Call the coach company and ask what happens if you have a through ticket but the journey is delayed. They may well wait.

Oswin · 12/09/2017 23:26

Have a look at the coach station online see which terminal she will be changing. Find out what time it leaves what time she will be there. If there's a cafe. Write it all down so she has a clear plan to follow.
My best friend has severe anxiety and if I can't be there with her I write a plan and it helps.

specialsubject · 13/09/2017 09:38

There will be people to ask at the coach station.

How about a non-crap mobile where the battery lasts a week? She doesn't need constant internet, no one does, but this would mean you could stay in touch with texting. Not talking as that will annoy the other passengers.
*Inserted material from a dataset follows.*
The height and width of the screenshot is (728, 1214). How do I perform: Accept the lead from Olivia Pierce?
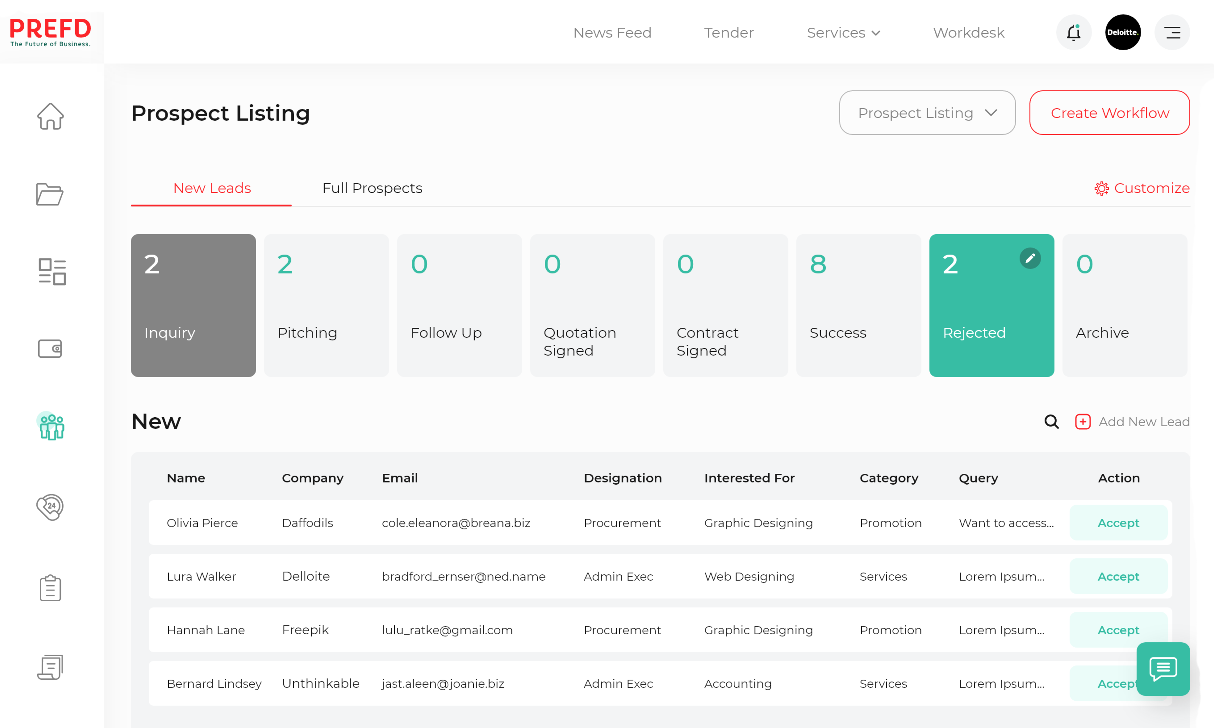(1118, 522)
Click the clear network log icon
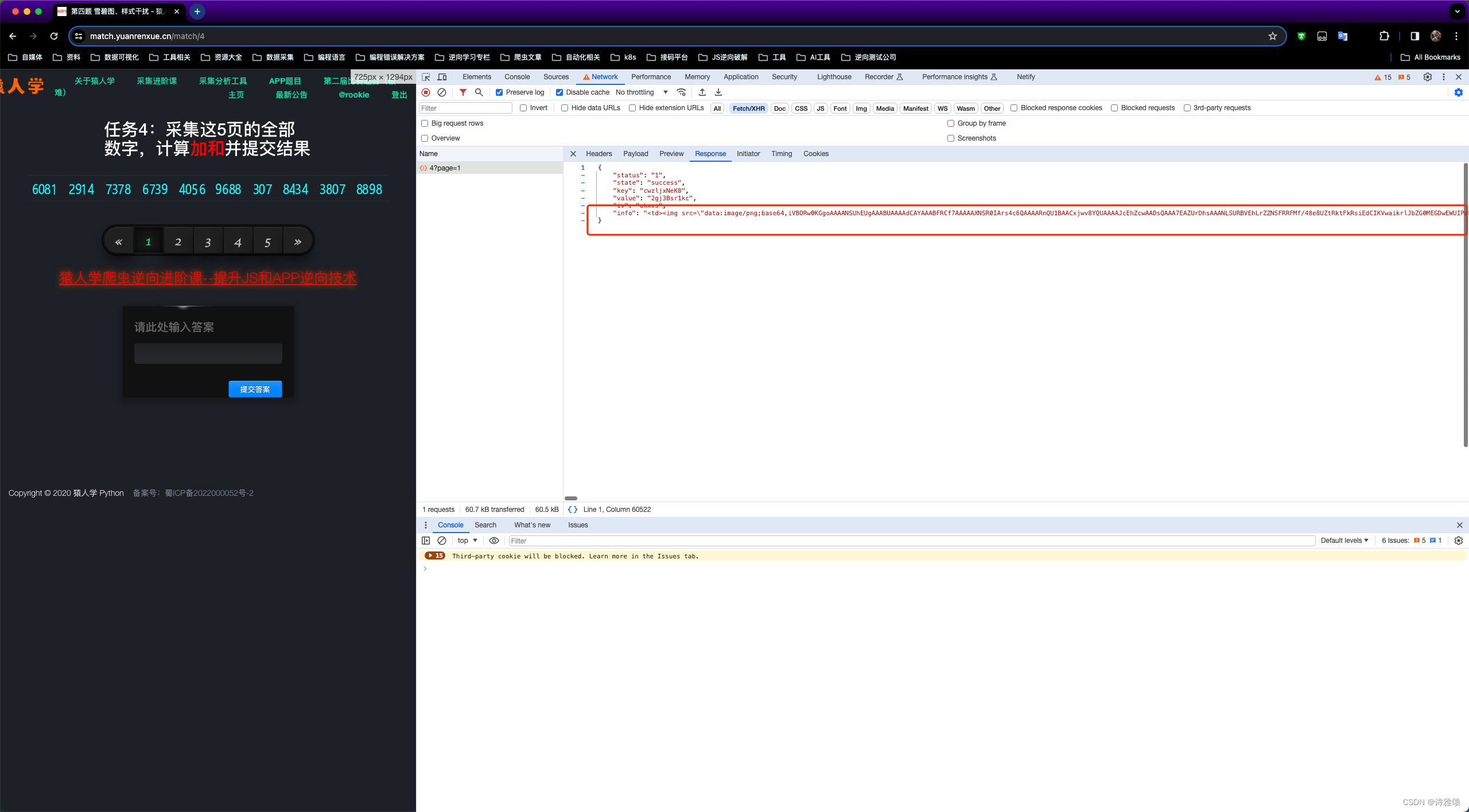The width and height of the screenshot is (1469, 812). coord(442,92)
corythatwas · 14/09/2017 21:44

My dd has severe anxiety so I understand the problem. Absolutely the right thing to do to get her practising now, but it's not the same as it would be for just any teenager. It will probably help to reassure her that the coach station will probably have signs with departure bays (you could even check in advance) and that there will be people around to ask.

Will she be able to reach you on your mobile if she has a panic attack or something en route? This used to help dd; it was like a safety blanket just to know that she could get in touch if she needed to and that I would talk her down if her anxiety flared up.

corythatwas · 14/09/2017 21:46

sorry, missed the bit about contacting her throughout journey

tbh I probably wouldn't do that, for fear of giving her the idea that I thought this was a scary thing and that she wouldn't be safe- but I would let her know that she could contact me whenever

Archfarchnad · 14/09/2017 21:57

Is it Birmingham Digbeth she's changing at? Half the coaches in the U.K. Seem to change there.
She'll manage fine. There are screens saying where to go to get your connection. Make sure you're available by phone around the time she's doing the changeover, but tell her only to phone you if she really needs to - you can then talk her through whatever problem there is. Otherwise, leave her be to develop her own independence. It's something I made sure we did long before 18 for DD1 - at your DD's age she went to live in a different country. DD2 is doing her first solo flight next month aged 15 - she also has anxiety but appreciates that you deal with your fears rather than giving in to them. It's great that your DD is doing the same! Make sure you're really positive to her when it all works out.